The things controlled by or through computers include not just military assets (command-and-control systems, the guidance mechanisms of smart munitions, etc.) but also hospitals, electric power grids, water works, the valves of dams and the financial transactions of banks. And, Kaplan notes, unlike nuclear weapons or the ballistic missiles to deliver them, cyberweapons do not require large-scale industrial projects or concentrations of scientists with scarce skills.

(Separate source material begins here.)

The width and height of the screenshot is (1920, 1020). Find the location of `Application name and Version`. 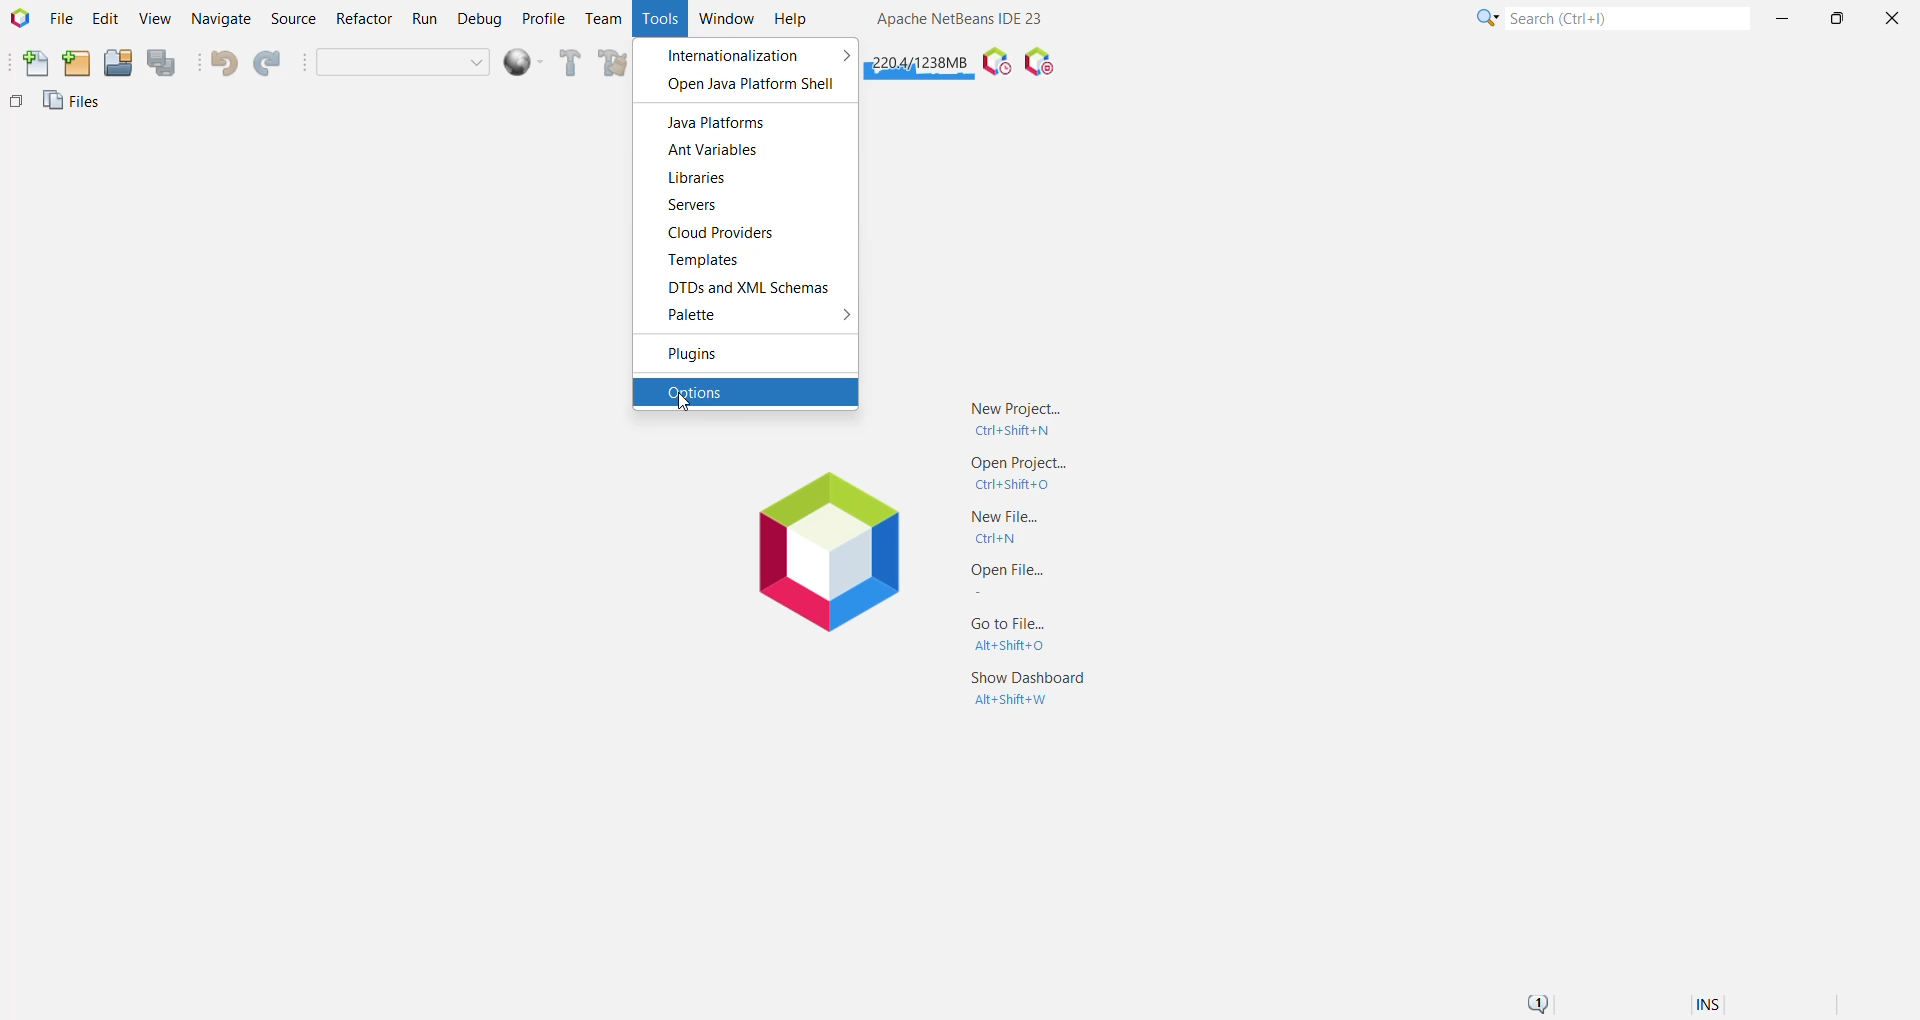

All that is needed to paralyze a complex society and panic its population is “a roomful of computers and a small corps of people trained to use them.”
Clearly the United States needs a cyberdeterrent capacity — the ability to do unto adversaries anything they might try to do unto us. One problem, however, is that it can be difficult to prove the source of a cyberattack, such as that which Vladimir Putin did not acknowledge launching, but almost certainly did launch, in 2007 to punish Estonia for annoying Russia.
To appreciate how computer keystrokes can do damage comparable to a sustained air campaign using high explosives, consider what happened in 1995 in the private sector. Barings, founded in 1762, was Britain’s oldest merchant bank, having weathered the Napoleonic wars and two world wars, and its clients included Queen Elizabeth II. One of its young traders, Nick Leeson, in the bank’s Singapore office, was so skillful at navigating the derivatives markets that at one point he produced 10 percent of the bank’s profits. Inadequately supervised, he created a secret Barings account from which he made risky bets, including a huge one on Japan’s stock market rising. He did not, however, anticipate the Kobe earthquake. Japan’s stock market plunged, causing enormous losses in Leeson’s account that Barings could not cover. The bank quickly collapsed and was bought by a Dutch company for one British pound.
If one rogue trader’s recklessness, motivated by mere avarice, can quietly and quickly annihilate a venerable institution, imagine what havoc can be wrought by battalions of militarized cyberwarriors implacably implementing a nation’s destructive agenda. It is long past time for urgent public discussion of the many new meanings that can be given to Shakespeare’s “Cry ‘Havoc!’ and let slip the dogs of war.”